- [WORK INSTRUCTION] The full set of entries is to be returned word for word.

━━━━━━━━━━━━━━━━━━━━━━━━━━━━━━

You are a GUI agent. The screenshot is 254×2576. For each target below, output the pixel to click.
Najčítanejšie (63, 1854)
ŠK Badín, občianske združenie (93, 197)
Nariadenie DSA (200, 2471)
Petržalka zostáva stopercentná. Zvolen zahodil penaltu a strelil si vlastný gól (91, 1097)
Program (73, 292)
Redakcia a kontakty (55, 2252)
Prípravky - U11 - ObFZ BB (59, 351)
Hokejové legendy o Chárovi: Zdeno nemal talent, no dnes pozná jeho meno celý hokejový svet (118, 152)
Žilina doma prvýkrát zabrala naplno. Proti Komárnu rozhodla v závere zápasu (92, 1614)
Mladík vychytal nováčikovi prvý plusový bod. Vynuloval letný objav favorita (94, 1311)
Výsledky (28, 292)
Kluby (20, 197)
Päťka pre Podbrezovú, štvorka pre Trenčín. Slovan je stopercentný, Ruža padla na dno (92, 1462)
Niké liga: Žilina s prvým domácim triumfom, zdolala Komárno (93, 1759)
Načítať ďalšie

━━━━━━━━━━━━━━━━━━━━━━━━━━━━━━

- [RESPONSE TO THIS EXERCISE]
You are a GUI agent. The screenshot is 254×2576. For each target below, output the pixel to click.
Najčítanejšie (63, 1854)
ŠK Badín, občianske združenie (93, 197)
Nariadenie DSA (200, 2471)
Petržalka zostáva stopercentná. Zvolen zahodil penaltu a strelil si vlastný gól (91, 1097)
Program (73, 292)
Redakcia a kontakty (55, 2252)
Prípravky - U11 - ObFZ BB (59, 351)
Hokejové legendy o Chárovi: Zdeno nemal talent, no dnes pozná jeho meno celý hokejový svet (118, 152)
Žilina doma prvýkrát zabrala naplno. Proti Komárnu rozhodla v závere zápasu (92, 1614)
Mladík vychytal nováčikovi prvý plusový bod. Vynuloval letný objav favorita (94, 1311)
Výsledky (28, 292)
Kluby (20, 197)
Päťka pre Podbrezovú, štvorka pre Trenčín. Slovan je stopercentný, Ruža padla na dno (92, 1462)
Niké liga: Žilina s prvým domácim triumfom, zdolala Komárno (93, 1759)
Načítať ďalšie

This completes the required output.